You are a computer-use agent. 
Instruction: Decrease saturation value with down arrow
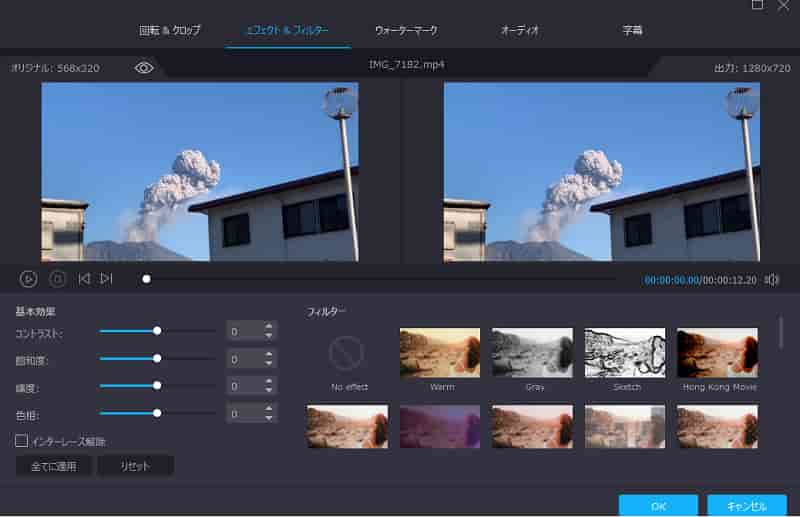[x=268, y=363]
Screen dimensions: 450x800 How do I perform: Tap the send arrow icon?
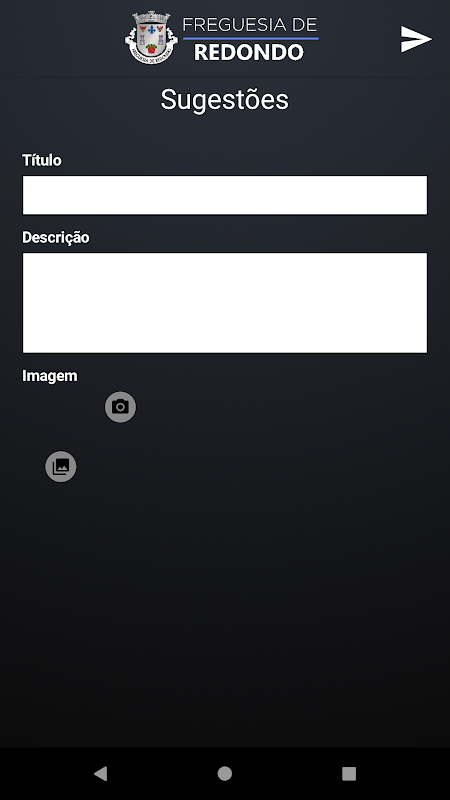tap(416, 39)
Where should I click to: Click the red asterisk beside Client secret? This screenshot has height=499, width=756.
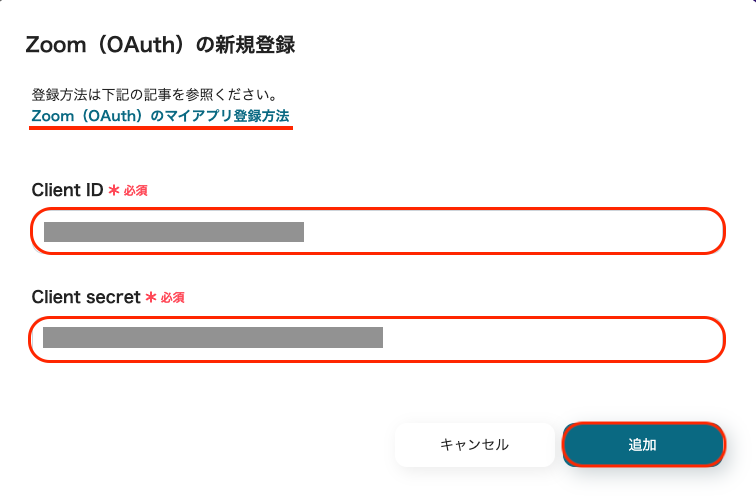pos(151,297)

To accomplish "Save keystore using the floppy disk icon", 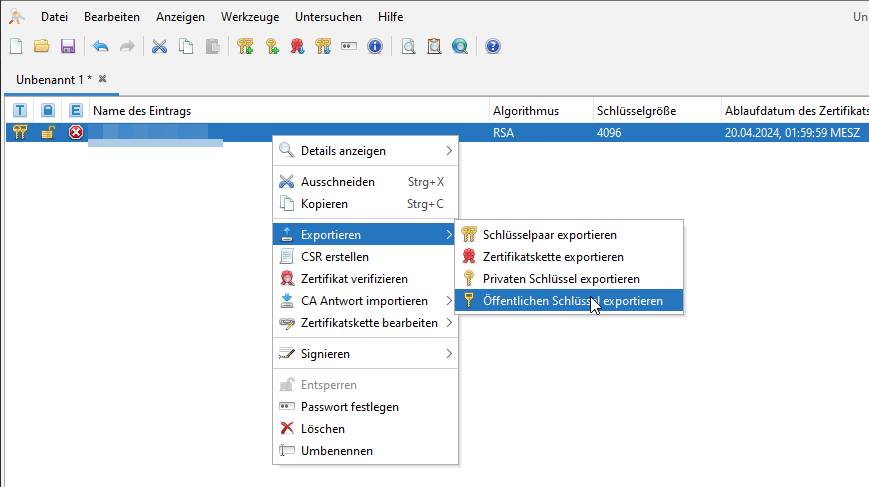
□ □ □ □ □ □ □
== PROBLEM TO SOLVE ==
Repeat every line of the data above exactly, but drop the pictures.

== WRITTEN RESPONSE ==
You are a computer-use agent. 
Instruction: Decrease saturation value with down arrow
[x=268, y=363]
Screen dimensions: 450x800 How do I perform: Tap the send arrow icon?
tap(416, 39)
Where should I click to: Click the red asterisk beside Client secret? This screenshot has height=499, width=756.
pos(151,297)

To accomplish "Save keystore using the floppy disk icon", 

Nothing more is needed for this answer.